Younes et al. [25] showed that the PVI signal is able to identify ineffective efforts as well as the onsets and ends of patient mechanical inspiratory efforts with reasonable accuracy. Our results confirmed these findings. We demonstrated that inspiratory time, identified by the PVI signal, did not differ from that obtained using standard methods (Pdi or Pmus waveforms). In agreement with Younes et al. [25] the onset of inspiratory effort in PVI signal was very close to that in Pdi, the time delay between the events in the two signals averaging approximately 50 ms. Furthermore, our study showed that PVI technology may be used to estimate the respiratory system mechanics and thus quantify the inspiratory muscle pressure. Indeed, inspiratory muscle pressure waveform estimated by the PVI monitor did not differ from that calculated using Pes and Pga.

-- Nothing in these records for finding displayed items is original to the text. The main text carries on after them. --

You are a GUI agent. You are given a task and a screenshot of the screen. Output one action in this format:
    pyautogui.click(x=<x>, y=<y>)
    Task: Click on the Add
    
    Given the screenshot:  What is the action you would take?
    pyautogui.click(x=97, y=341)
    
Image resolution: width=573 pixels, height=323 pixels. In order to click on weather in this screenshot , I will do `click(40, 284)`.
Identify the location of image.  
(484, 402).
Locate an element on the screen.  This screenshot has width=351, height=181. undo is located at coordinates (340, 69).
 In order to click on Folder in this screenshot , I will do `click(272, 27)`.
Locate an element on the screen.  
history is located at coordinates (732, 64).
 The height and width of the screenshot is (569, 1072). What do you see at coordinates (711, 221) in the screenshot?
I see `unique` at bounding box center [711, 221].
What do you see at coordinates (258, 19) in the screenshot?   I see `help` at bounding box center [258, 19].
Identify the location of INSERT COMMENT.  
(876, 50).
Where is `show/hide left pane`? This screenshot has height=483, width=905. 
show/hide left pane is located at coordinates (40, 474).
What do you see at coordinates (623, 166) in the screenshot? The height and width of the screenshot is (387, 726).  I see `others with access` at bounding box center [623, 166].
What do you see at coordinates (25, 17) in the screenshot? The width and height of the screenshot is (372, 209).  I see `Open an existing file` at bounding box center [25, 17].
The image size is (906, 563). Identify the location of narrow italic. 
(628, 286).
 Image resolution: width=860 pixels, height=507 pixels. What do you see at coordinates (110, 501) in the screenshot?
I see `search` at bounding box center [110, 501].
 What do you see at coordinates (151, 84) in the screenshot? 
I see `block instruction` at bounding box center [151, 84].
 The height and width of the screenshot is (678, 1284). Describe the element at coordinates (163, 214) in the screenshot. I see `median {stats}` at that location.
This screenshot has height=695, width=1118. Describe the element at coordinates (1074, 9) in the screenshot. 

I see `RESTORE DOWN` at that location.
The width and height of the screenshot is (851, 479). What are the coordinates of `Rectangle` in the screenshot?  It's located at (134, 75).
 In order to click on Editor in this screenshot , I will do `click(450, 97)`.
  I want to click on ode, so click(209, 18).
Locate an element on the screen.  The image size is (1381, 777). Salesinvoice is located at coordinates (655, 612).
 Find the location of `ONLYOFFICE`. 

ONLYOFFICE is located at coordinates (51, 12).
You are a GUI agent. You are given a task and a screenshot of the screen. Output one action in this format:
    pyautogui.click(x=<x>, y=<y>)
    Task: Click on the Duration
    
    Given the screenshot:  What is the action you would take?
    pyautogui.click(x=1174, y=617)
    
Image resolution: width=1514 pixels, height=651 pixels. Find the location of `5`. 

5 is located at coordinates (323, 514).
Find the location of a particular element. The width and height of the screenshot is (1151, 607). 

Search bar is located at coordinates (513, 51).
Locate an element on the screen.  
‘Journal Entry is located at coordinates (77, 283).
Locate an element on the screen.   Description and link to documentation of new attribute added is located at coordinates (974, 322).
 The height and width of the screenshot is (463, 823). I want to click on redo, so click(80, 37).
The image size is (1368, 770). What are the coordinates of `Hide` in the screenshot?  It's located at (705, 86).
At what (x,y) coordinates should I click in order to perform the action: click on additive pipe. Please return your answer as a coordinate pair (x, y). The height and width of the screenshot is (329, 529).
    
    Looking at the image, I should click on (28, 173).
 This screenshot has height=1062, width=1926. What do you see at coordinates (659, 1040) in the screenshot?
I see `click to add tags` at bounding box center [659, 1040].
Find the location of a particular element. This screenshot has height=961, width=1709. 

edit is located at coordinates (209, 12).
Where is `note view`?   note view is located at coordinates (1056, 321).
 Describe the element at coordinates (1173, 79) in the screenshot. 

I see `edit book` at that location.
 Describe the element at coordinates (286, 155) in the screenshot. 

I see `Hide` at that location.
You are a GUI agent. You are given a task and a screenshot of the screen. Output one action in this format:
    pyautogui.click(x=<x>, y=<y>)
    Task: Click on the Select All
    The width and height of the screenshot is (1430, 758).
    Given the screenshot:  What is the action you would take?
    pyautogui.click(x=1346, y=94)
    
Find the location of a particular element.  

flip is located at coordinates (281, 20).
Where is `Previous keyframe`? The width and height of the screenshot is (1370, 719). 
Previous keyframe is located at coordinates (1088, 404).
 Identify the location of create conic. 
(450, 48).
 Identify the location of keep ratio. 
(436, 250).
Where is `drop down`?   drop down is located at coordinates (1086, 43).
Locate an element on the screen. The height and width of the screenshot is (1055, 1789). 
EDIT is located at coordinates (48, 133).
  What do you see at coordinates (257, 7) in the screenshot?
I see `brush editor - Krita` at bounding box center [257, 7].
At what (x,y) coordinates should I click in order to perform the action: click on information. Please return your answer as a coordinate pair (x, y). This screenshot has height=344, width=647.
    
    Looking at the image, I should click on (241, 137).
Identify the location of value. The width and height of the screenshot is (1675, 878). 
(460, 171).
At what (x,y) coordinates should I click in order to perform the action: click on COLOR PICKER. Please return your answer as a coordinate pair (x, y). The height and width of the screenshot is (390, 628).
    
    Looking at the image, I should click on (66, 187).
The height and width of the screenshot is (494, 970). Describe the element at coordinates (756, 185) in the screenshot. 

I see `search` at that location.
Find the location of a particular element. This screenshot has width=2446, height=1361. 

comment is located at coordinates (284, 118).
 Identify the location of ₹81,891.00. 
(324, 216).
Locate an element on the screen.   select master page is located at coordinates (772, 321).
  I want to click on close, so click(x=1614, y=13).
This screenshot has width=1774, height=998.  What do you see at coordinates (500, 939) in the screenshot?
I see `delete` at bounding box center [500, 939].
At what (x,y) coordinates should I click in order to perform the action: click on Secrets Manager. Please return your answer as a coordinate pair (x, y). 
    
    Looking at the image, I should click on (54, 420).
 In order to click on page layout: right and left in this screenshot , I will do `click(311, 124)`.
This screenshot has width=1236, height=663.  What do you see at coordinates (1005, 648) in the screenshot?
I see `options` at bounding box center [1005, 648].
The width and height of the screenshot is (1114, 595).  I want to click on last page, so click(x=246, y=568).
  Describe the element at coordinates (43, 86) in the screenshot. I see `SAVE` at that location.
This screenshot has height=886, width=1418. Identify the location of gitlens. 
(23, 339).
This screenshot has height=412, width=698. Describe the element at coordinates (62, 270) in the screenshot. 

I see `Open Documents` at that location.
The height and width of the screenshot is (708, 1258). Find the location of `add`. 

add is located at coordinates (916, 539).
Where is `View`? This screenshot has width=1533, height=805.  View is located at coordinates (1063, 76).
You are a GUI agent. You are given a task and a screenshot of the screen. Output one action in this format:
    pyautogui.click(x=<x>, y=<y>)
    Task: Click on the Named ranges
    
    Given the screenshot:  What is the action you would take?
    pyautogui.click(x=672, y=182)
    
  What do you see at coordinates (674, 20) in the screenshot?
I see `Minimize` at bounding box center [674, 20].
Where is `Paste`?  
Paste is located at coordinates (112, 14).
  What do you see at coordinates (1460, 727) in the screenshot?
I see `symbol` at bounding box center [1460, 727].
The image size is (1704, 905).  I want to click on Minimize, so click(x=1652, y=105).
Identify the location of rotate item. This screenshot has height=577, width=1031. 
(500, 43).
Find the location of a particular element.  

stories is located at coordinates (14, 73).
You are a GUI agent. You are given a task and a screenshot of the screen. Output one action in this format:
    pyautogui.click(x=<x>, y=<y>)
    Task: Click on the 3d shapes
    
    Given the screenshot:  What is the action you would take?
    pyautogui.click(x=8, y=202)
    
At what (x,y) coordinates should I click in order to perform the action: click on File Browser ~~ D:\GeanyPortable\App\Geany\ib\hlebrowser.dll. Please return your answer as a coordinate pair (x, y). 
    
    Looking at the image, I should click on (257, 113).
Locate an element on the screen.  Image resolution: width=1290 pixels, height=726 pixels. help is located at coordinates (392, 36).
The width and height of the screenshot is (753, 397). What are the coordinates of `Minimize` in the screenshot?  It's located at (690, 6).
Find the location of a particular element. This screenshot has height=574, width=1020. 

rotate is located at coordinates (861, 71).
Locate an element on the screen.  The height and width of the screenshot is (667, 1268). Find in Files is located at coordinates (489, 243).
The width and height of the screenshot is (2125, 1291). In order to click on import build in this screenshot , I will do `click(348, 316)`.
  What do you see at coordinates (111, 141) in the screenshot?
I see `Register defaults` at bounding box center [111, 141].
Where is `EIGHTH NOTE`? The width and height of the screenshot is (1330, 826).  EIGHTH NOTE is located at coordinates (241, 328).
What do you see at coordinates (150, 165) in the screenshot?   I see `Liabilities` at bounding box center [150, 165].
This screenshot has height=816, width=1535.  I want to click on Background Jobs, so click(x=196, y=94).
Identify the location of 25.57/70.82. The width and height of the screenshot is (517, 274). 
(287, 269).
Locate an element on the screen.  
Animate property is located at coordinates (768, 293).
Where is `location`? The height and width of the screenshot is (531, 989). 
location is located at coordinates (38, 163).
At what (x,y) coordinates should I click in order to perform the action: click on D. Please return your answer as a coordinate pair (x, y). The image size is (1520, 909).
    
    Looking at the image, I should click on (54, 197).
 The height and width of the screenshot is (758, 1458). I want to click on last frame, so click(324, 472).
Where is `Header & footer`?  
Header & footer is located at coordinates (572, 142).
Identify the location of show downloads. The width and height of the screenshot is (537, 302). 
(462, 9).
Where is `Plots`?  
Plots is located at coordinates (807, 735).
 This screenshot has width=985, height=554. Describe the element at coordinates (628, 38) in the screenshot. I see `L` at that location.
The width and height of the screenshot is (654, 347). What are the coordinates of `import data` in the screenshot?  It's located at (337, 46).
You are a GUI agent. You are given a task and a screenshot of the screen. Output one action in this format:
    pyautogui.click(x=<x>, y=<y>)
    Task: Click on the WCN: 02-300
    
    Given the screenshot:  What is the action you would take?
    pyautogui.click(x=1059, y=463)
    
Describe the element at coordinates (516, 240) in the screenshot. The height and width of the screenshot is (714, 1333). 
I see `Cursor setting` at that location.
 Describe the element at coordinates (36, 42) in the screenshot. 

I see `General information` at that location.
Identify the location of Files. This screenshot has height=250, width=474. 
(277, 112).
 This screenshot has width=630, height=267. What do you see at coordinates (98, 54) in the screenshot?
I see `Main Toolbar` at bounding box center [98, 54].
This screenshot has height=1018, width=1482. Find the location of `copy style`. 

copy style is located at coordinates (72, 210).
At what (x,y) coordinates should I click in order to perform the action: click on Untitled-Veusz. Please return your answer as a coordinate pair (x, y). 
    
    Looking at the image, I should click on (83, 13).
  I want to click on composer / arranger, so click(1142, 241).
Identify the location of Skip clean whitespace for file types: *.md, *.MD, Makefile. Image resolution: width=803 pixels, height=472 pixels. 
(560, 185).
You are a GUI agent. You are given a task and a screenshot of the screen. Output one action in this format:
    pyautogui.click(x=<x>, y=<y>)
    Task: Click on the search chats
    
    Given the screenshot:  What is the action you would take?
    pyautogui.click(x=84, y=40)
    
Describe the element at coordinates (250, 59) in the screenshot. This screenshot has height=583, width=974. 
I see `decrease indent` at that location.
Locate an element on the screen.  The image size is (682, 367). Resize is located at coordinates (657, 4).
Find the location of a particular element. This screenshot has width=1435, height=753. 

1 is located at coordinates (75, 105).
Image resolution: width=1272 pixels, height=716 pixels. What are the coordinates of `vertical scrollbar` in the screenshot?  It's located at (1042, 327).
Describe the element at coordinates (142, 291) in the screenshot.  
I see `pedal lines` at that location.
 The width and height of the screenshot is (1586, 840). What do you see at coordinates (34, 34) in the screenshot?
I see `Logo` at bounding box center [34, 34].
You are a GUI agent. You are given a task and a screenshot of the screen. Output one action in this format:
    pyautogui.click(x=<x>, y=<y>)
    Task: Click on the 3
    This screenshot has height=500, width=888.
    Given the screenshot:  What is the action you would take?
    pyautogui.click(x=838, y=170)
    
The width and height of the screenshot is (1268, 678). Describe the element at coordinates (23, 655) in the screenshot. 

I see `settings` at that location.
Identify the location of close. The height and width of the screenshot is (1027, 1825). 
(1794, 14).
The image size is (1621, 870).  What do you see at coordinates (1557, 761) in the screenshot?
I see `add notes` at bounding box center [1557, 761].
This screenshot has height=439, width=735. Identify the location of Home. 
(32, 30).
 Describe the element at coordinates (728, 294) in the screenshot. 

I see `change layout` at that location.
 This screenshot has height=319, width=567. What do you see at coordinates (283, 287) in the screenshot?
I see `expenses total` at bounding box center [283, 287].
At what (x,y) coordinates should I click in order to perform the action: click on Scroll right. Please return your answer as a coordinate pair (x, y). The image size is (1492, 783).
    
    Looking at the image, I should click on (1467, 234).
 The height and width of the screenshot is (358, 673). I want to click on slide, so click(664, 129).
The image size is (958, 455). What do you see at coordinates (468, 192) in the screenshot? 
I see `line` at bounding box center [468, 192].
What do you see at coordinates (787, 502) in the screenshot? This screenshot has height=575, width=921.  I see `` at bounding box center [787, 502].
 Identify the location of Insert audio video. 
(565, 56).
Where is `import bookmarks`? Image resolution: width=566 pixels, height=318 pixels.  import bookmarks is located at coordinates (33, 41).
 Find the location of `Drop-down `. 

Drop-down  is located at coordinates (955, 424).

A final point worth mentioning is that the PVI monitor may not be able to calculate a reliable Pmus signal in patients with very severe flow limitation in whom inspiratory efforts fail to distort airway pressure and/or flow [25]. Therefore, in these patients phenomena recorded at ventilator line (pressure and flow) are dissociated from that produced by respiratory efforts and located at alveoli. However, in our study we did not observe such a dissociation, probably because only three patients had obstructive lung disease, and at the time of the study, none of them exhibited severe flow limitation as indicated by the low levels of PEEPi (range 0.2–1.9 cmH2O).

The results of this study have important clinical implications. By identifying the onset and end of patient mechanical inspiratory time, the PVI signal may facilitate adjustments in ventilator settings to improve the triggering process and patient-ventilator synchrony [35, 36]. In addition, the current study showed that the PVI monitor can quantify inspiratory effort breath by breath and thus provide information about the degree of unloading of inspiratory muscles. Nevertheless, the optimal degree of unloading in mechanically ventilated patients is currently unknown, and thus setting the assist level based on various thresholds of inspiratory efforts [37, 38] may not be appropriate for an individual patient.

In conclusion, our study showed that in mechanically ventilated critically ill patients a signal generated from flow, volume and airway pressure may be used to provide breath-by-breath quantitative information of inspiratory muscle pressure.